Travelers is a property and casualty insurer that provides a variety of coverage options to individuals, businesses, and governments. Its product lines includes workers' compensation, personal and commercial automobile, property, and general liability coverage, just to name a few.

According to S&P Global Market Intelligence, Travelers was the leading commercial insurance writer in the U.S. in 2020. The breadth of the company's product offerings has been an advantage, as well, as it's the only commercial insurer with a top-five position across five major product lines (commercial, auto, general liability, workers’ compensation, and surety). 

Travelers has increased its dividend steadily, thanks to continuous premium growth. In the past 10 years, the insurer has grown premiums from $21.4 billion to $29 billion, for a sound growth rate of 3.09% annually. 

Steady revenue growth and good expense management are the keys to increasing its dividend on a consistent basis. Travelers has increased its dividend payout at an 8.4% compound annual growth rate since 2007. The company's longevity can't be ignored, either, and it's paid cash dividends without any interruption for over 150 years. 

A history of underwriting profitability despite difficult conditions

Travelers' advantage is its history of underwriting profitable policies across different lines of coverage, as seen by its solid combined ratio, which is a measure of profitability in insurance.
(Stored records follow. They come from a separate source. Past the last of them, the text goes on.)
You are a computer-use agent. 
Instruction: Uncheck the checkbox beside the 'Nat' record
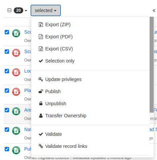7,129
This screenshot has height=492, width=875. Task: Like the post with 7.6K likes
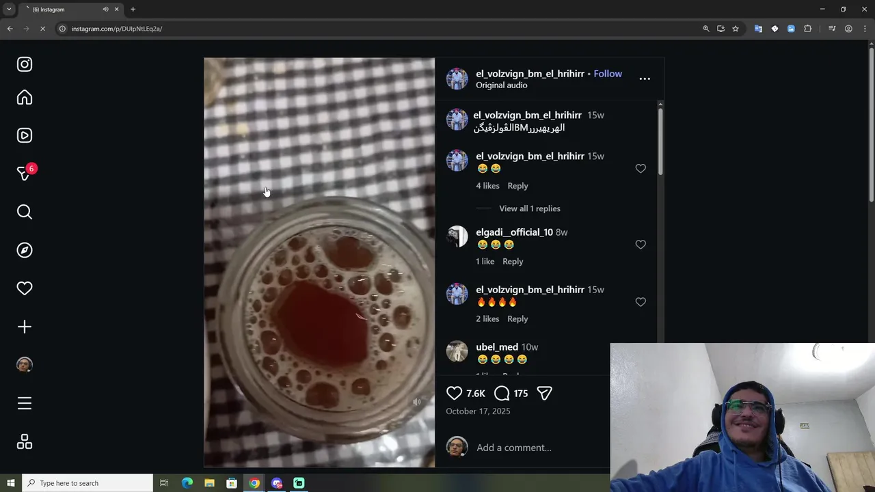pos(455,393)
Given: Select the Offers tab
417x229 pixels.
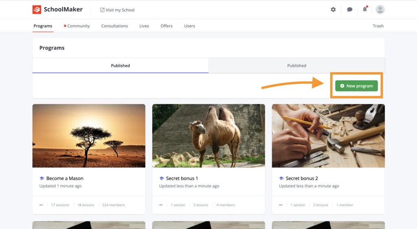Looking at the screenshot, I should pos(167,26).
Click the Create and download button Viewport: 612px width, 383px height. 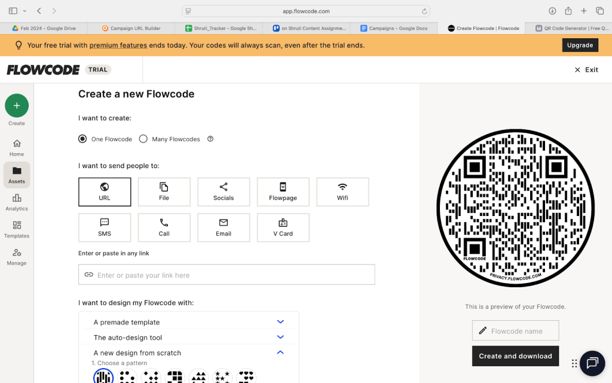[x=515, y=356]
A ratio below 100% means a company is underwriting profitable policies, while a ratio over 100% indicates that policies are generating a loss.

In the past 15 years, the company's combined ratio has only gone above 100% once, in 2011. Since then, Travelers has had an average combined ratio of 93.6%. However, this has ticked slightly higher in recent years, and the past four years saw an average combined ratio of 96.6%. 

The uptick in combined ratio was due to a difficult insurance market during this time period. Insurance markets are highly cyclical, and in the past few years, they've been tough on insurers, which have seen increased catastrophe losses from extreme weather events. 

As a result of a more difficult market, insurers raise premiums, get more conservative with underwriting, and cut lines of coverage. While Travelers has navigated this hardening market quite well, investors want to keep an eye out for an uptick in its combined ratio. A pickup could hurt the insurer's profitability and thus impact the company's ability to keep increasing dividends.

Economic tailwinds and rising interest rates could push revenue higher

When insurance companies collect premiums, they put excess funds to work and rely on investment income for some portion of their profits. The past decade has largely seen a period of lower interest rates, which has hurt Travelers' ability to generate investment income. Generating yield has been challenging, and this past year, interest rates were cut to historic lows. Despite this, Travelers generated 7% of its revenue from interest income or gains in 2020. 

As the economy returns to normal, the Federal Reserve will likely begin easing up on their aggressive policies, which will likely include interest-rate increases. While Fed officials currently expect low rates to continue through 2023, the timeline could be sped up if inflation rates remain elevated in the coming months. 

In April, the core Consumer Price Index, a measure of inflation, came in at 4.2% year over year, beating estimates of 3.6%. If the CPI remains elevated in the next few months, it wouldn't be out of the question for the Fed to raise interest rates sooner than expected.

Even Morgan Stanley CEO James Gorman noted that his firm expects rates to rise as early as 2022. If such interest-rate hikes do come, rate-sensitive companies like Travelers would stand to be big beneficiaries.

Travelers pays out an attractive yield of 2.15%, edging out competitors Allstate and Chubb, which offer yields of 1.79% and 1.87%, respectively. The insurer has done a stellar job of increasing its premiums annually across a variety of insurance products while managing its combined ratio in the process. When you couple this with the company's history of dividend payments, Travelers looks like an attractive stock to buy before it becomes a Dividend Aristocrat.